Talk of antiquated! (I did. On Tuesday.)
As I was saying, I knew it would be somewhere. I searched at home, high and low. And then, without searching at all, I happened to glance sideways at Mother-of-witch’s bookshelf (re-arranged many times by me), and there it was! I can’t understand why I haven’t had it with me.
The Retired Children’s Librarian was a dutiful and hard-working librarian in her day. She wrote the odd guide-book on what to read. This is one of them, Böcker för barn och ungdomar som inte tycker om att läsa. As will be obvious to most of you, that’s Books for children and teens who don’t like reading.
There are many such people, although possibly not very often found in libraries. But compile this long list of suitable books she did. And this being before I knew any published writers, I was quite proud to know her. The book is signed. It says ‘greetings from the author.’ (Med hälsningar från författaren, is what I mean.)

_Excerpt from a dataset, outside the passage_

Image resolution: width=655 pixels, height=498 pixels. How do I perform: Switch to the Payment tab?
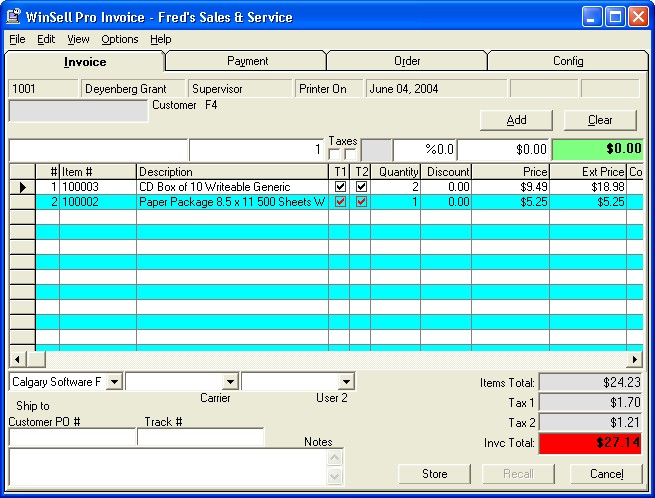point(247,61)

At the time I tended to agree with what she suggested. I had read quite a few already, and was interested to see what else she reckoned would be good. Published in 1977, I was too old to be her target audience, and I will blame my ignorance of K M Peyton on that, because I see she included Flambards and something else.
I note – now – that she was fair, since she has included books I happen to know she wasn’t terribly keen on. That’s as it should be.
I’ll need to read through this more carefully, but I’d bet that most of the books will still be worthwhile, with only a few becoming obsolete with the passing of time. Swedish libraries use a cataloging system different from many others, and it’s interesting to see that they have included all the reference numbers, presumably to ease the search when the un-keen reader goes to the library to find it.
Because that’s where you were supposed to go, back in the days when libraries simply were there for you.